- [Exercise objective] Please pull out the material verbatim, starting at the line that contains "has height=812, width=1497." and ending at the line that contains "tap(374, 358)", with both of those lines included and nothing else.

** start **

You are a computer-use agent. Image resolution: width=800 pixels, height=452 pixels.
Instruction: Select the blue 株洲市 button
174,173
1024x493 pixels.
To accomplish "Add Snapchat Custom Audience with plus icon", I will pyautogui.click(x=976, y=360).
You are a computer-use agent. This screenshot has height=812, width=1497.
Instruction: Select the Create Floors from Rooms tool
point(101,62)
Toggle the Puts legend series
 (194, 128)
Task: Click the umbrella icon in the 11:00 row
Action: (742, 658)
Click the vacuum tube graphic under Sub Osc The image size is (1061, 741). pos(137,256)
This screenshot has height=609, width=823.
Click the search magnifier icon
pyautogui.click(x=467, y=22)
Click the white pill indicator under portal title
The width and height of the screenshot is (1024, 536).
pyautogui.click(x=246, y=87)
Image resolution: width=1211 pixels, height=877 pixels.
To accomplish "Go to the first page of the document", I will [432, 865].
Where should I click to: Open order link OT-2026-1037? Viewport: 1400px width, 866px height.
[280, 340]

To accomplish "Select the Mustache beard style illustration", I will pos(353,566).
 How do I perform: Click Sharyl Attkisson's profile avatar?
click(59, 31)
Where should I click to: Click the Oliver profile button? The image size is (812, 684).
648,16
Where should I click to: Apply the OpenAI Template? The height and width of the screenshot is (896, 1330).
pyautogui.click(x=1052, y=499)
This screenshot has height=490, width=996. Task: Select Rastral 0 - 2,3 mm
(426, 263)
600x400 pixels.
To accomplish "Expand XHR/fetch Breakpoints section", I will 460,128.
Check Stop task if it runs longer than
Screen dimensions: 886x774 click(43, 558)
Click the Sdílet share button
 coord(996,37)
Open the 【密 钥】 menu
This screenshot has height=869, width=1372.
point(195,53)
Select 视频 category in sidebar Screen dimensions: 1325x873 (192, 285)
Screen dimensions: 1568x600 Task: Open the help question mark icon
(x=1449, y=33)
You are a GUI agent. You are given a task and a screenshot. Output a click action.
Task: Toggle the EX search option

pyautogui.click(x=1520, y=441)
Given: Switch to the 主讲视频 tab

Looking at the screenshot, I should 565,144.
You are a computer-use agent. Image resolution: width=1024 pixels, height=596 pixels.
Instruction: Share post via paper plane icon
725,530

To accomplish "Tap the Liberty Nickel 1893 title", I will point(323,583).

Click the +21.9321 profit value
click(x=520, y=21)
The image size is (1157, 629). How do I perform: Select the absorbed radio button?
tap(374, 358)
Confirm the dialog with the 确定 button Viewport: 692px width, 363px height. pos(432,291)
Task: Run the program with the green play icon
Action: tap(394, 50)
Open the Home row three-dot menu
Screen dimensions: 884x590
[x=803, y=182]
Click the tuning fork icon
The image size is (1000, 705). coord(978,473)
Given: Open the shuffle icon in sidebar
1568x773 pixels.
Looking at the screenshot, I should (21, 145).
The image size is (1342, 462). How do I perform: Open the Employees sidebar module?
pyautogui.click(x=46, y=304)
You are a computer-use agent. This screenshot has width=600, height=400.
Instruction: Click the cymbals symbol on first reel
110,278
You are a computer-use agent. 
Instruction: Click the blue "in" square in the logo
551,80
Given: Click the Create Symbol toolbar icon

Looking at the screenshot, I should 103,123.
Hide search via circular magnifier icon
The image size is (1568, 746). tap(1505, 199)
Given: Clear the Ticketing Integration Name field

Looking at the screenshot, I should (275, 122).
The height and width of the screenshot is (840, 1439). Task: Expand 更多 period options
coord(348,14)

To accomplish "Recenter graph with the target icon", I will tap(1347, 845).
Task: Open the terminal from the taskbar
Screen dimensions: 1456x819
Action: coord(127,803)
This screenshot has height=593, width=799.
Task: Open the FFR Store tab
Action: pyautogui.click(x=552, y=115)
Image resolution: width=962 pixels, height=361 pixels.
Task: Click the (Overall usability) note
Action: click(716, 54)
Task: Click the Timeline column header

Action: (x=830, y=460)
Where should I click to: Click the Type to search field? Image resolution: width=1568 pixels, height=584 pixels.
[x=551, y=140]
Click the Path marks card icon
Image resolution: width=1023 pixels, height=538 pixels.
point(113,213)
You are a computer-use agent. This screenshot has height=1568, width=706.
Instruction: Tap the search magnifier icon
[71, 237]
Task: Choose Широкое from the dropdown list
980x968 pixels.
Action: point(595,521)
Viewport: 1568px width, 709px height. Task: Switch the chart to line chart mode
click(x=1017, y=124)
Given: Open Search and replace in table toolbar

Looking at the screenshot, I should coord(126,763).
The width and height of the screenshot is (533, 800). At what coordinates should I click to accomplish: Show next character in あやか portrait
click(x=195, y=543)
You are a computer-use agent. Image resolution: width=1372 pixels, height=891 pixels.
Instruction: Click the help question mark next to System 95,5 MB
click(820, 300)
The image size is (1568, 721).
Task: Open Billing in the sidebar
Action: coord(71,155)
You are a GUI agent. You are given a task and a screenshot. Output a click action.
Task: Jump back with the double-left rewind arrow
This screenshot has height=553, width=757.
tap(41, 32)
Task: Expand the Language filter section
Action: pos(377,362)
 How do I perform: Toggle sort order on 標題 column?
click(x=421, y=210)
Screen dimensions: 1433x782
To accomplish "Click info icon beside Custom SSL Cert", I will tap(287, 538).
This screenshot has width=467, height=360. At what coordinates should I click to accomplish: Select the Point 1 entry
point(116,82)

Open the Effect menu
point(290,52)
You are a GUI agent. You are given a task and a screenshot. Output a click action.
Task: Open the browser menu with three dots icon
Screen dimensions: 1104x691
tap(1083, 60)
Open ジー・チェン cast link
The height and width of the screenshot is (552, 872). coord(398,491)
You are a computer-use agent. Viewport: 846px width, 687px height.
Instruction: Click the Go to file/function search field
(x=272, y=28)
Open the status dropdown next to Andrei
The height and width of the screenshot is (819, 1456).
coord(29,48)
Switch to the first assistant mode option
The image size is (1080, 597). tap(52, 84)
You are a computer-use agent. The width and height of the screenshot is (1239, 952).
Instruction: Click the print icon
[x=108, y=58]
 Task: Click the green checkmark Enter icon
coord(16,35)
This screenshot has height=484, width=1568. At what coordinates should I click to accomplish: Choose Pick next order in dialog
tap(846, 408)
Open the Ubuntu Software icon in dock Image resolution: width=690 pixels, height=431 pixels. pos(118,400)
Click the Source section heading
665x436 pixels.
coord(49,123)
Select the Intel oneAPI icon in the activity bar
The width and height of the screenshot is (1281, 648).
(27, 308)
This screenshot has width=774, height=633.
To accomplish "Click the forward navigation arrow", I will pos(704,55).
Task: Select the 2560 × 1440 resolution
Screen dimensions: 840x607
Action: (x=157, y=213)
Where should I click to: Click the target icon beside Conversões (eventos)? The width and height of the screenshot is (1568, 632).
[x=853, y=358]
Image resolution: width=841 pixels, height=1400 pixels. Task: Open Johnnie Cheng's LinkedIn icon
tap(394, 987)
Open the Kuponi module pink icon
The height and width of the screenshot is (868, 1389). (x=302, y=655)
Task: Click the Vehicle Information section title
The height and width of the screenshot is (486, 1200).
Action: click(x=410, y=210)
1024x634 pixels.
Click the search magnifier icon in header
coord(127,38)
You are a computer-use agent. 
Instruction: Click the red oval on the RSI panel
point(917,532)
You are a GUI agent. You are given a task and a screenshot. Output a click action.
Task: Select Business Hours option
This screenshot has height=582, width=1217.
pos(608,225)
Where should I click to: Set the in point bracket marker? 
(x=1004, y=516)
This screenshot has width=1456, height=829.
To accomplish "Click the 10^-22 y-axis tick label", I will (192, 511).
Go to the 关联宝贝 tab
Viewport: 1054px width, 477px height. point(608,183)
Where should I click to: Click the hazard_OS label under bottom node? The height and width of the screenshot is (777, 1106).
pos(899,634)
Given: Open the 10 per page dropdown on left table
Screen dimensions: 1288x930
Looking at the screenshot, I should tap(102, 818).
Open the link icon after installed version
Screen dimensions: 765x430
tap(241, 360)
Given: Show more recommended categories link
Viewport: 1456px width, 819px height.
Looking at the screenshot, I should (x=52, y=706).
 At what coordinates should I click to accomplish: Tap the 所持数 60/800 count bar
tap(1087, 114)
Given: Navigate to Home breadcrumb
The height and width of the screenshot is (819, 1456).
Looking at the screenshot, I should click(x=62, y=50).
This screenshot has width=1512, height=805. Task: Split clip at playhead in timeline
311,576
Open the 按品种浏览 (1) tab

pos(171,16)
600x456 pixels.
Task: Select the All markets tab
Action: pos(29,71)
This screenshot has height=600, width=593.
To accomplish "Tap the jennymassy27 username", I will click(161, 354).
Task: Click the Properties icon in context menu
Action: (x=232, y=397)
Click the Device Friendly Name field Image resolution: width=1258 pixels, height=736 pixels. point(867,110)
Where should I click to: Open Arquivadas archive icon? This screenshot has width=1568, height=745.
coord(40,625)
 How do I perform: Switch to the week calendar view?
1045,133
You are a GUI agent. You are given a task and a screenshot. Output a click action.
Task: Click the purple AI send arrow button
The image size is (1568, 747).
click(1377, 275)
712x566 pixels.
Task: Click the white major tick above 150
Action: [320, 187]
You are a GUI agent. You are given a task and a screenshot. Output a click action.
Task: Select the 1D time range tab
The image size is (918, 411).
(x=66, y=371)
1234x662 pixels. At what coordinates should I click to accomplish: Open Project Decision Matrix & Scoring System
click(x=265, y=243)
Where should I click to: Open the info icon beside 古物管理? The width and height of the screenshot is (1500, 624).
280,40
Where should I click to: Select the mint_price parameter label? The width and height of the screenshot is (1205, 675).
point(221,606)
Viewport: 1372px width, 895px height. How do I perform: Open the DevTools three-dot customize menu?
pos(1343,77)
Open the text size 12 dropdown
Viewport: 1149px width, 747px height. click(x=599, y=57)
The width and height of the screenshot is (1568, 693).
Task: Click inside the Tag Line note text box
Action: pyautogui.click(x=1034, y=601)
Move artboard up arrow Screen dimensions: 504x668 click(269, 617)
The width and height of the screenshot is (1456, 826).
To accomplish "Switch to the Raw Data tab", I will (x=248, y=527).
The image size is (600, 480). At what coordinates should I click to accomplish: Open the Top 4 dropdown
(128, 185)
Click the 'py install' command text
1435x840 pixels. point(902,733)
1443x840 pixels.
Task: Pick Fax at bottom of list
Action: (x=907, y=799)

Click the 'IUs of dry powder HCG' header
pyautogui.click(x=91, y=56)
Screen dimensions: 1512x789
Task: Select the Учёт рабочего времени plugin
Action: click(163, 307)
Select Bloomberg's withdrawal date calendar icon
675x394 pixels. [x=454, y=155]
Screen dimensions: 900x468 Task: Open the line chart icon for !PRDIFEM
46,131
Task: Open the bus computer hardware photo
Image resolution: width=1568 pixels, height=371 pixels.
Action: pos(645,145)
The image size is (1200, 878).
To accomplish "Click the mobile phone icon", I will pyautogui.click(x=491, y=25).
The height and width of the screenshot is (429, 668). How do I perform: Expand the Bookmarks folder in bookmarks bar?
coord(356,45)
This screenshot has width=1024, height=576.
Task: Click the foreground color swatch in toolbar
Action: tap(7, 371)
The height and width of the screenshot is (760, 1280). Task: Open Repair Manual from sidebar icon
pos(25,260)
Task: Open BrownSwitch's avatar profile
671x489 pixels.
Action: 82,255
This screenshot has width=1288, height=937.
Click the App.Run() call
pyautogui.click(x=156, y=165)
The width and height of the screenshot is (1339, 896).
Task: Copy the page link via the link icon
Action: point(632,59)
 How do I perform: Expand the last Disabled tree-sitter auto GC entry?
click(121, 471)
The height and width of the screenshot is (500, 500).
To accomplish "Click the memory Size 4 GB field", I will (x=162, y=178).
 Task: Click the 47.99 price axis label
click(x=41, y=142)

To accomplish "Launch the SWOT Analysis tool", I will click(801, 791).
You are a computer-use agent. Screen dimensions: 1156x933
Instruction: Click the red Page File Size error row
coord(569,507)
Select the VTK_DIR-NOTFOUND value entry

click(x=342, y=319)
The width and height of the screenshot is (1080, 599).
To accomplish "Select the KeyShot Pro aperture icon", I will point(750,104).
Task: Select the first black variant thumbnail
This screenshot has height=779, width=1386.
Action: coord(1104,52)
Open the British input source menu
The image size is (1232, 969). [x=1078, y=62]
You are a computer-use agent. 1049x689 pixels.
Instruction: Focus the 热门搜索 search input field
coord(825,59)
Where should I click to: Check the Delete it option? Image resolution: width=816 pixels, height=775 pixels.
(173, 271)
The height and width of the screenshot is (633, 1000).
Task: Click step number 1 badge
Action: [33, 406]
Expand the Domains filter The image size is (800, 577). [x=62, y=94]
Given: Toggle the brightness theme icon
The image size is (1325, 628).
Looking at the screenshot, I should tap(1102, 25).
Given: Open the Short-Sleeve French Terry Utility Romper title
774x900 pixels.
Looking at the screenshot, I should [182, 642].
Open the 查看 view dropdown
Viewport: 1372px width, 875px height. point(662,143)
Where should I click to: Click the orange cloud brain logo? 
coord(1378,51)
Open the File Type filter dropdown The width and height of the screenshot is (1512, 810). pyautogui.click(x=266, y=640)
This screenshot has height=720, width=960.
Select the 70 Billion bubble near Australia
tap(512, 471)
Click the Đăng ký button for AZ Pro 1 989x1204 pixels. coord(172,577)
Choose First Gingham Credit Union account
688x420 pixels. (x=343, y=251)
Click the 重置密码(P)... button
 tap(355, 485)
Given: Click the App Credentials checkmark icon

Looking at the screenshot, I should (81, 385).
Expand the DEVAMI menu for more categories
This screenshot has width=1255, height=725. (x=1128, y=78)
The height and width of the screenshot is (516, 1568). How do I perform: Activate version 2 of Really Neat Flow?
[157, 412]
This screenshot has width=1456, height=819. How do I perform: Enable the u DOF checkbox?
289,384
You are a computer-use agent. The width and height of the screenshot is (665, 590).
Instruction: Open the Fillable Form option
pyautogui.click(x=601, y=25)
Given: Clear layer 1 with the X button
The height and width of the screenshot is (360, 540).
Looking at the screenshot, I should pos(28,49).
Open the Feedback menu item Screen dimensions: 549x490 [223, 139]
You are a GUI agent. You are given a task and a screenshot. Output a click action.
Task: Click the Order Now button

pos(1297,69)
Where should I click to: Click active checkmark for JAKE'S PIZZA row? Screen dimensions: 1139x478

** end **

- [Result of the exercise]
You are a computer-use agent. This screenshot has height=812, width=1497.
Instruction: Select the Create Floors from Rooms tool
point(101,62)
Toggle the Puts legend series
 (194, 128)
Task: Click the umbrella icon in the 11:00 row
Action: (742, 658)
Click the vacuum tube graphic under Sub Osc The image size is (1061, 741). pos(137,256)
This screenshot has height=609, width=823.
Click the search magnifier icon
pyautogui.click(x=467, y=22)
Click the white pill indicator under portal title
The width and height of the screenshot is (1024, 536).
pyautogui.click(x=246, y=87)
Image resolution: width=1211 pixels, height=877 pixels.
To accomplish "Go to the first page of the document", I will [432, 865].
Where should I click to: Open order link OT-2026-1037? Viewport: 1400px width, 866px height.
[280, 340]

To accomplish "Select the Mustache beard style illustration", I will pos(353,566).
 How do I perform: Click Sharyl Attkisson's profile avatar?
click(59, 31)
Where should I click to: Click the Oliver profile button? The image size is (812, 684).
648,16
Where should I click to: Apply the OpenAI Template? The height and width of the screenshot is (896, 1330).
pyautogui.click(x=1052, y=499)
This screenshot has height=490, width=996. Task: Select Rastral 0 - 2,3 mm
(426, 263)
600x400 pixels.
To accomplish "Expand XHR/fetch Breakpoints section", I will 460,128.
Check Stop task if it runs longer than
Screen dimensions: 886x774 click(43, 558)
Click the Sdílet share button
 coord(996,37)
Open the 【密 钥】 menu
This screenshot has height=869, width=1372.
point(195,53)
Select 视频 category in sidebar Screen dimensions: 1325x873 (192, 285)
Screen dimensions: 1568x600 Task: Open the help question mark icon
(x=1449, y=33)
You are a GUI agent. You are given a task and a screenshot. Output a click action.
Task: Toggle the EX search option

pyautogui.click(x=1520, y=441)
Given: Switch to the 主讲视频 tab

Looking at the screenshot, I should 565,144.
You are a computer-use agent. Image resolution: width=1024 pixels, height=596 pixels.
Instruction: Share post via paper plane icon
725,530

To accomplish "Tap the Liberty Nickel 1893 title", I will point(323,583).

Click the +21.9321 profit value
click(x=520, y=21)
The image size is (1157, 629). How do I perform: Select the absorbed radio button?
tap(374, 358)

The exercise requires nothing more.